Source material ->
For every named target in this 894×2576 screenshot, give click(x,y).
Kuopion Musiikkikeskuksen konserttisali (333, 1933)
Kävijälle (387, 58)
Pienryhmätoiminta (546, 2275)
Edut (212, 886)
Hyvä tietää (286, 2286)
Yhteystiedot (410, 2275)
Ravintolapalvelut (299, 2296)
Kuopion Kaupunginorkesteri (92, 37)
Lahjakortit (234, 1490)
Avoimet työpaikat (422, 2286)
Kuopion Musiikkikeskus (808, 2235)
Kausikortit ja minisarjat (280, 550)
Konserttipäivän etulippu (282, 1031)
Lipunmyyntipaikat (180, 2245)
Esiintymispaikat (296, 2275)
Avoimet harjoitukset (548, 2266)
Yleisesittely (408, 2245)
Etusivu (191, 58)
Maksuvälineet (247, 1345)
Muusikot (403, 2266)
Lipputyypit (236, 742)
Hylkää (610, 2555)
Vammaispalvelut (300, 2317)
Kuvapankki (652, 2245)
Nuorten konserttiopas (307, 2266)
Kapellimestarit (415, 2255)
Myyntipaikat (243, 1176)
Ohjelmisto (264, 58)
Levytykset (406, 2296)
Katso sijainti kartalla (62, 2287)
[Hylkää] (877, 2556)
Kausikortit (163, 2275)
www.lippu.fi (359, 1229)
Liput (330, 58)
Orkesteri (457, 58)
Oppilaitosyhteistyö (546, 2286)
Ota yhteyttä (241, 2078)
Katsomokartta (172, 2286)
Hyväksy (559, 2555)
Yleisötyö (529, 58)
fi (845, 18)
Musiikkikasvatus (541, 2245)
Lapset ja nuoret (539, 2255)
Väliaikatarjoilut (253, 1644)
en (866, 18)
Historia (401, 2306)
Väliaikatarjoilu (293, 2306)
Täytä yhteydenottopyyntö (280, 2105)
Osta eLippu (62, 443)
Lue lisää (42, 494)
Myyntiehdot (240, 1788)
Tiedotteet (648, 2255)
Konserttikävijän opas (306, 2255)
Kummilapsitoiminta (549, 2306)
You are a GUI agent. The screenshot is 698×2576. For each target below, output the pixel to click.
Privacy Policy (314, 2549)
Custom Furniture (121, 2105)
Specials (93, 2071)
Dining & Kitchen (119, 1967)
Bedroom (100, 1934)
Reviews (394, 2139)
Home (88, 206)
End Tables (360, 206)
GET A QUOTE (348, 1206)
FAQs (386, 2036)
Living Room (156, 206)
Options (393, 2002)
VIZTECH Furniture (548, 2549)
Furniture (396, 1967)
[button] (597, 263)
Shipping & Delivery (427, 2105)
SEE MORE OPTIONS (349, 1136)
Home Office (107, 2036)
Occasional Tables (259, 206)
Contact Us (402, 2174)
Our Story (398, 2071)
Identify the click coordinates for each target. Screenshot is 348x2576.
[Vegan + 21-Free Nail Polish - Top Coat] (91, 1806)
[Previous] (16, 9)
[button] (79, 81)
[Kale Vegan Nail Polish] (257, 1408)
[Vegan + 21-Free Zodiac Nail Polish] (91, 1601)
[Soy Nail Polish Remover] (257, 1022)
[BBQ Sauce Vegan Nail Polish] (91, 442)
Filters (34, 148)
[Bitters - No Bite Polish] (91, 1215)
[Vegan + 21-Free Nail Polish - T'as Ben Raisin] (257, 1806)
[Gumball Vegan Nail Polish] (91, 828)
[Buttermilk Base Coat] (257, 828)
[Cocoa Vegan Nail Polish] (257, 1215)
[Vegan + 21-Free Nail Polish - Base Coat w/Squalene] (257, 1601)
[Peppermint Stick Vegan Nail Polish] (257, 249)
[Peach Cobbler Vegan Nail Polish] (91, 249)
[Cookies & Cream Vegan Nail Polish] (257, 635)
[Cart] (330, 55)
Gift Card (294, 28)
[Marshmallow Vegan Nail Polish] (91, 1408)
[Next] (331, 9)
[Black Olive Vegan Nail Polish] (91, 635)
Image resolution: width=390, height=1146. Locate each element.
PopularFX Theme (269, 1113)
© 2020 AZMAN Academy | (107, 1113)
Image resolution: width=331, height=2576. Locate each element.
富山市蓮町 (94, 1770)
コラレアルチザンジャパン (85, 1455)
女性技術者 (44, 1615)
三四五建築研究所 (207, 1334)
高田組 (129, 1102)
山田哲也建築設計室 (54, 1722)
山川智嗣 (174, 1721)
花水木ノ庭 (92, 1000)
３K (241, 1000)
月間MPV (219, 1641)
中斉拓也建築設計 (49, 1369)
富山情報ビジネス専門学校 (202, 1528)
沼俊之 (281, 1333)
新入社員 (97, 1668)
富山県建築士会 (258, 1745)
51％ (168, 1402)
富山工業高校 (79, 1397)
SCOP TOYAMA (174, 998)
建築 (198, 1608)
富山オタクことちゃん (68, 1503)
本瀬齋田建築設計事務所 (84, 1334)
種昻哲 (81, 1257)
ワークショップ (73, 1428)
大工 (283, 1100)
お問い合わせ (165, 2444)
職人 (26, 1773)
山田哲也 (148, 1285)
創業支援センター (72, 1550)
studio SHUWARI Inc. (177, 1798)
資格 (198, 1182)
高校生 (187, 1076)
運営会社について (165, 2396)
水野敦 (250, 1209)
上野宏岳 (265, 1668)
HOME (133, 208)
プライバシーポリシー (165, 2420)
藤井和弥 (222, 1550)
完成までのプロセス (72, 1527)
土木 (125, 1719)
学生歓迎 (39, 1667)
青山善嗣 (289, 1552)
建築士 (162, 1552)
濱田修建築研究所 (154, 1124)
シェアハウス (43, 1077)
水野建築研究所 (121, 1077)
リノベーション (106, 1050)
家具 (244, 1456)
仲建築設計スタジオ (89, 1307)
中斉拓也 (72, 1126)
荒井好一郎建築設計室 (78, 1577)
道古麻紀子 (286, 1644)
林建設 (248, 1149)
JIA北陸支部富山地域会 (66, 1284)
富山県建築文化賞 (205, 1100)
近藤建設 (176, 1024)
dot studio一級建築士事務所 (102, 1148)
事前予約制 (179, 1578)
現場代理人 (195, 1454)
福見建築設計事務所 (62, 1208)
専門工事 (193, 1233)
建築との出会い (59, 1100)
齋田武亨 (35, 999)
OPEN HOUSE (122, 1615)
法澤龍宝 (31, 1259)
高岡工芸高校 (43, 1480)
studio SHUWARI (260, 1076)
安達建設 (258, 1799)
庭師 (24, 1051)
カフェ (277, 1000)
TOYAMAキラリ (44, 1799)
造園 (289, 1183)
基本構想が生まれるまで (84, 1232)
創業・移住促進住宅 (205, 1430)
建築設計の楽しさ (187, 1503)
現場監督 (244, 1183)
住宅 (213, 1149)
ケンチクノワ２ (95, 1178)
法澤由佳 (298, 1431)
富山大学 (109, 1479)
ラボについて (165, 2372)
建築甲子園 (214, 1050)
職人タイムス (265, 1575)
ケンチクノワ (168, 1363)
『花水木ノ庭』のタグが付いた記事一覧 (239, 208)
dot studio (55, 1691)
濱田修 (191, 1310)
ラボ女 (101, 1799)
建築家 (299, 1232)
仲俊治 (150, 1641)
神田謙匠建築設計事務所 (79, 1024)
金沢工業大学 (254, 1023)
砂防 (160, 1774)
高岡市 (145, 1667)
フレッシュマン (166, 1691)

Work order -> Restate the listing exactly, starting at its first line and ending at the line where "Ravintolapalvelut (299, 2296)" occurs; include both and no other lines.

Response to the exercise ->
For every named target in this 894×2576 screenshot, give click(x,y).
Kuopion Musiikkikeskuksen konserttisali (333, 1933)
Kävijälle (387, 58)
Pienryhmätoiminta (546, 2275)
Edut (212, 886)
Hyvä tietää (286, 2286)
Yhteystiedot (410, 2275)
Ravintolapalvelut (299, 2296)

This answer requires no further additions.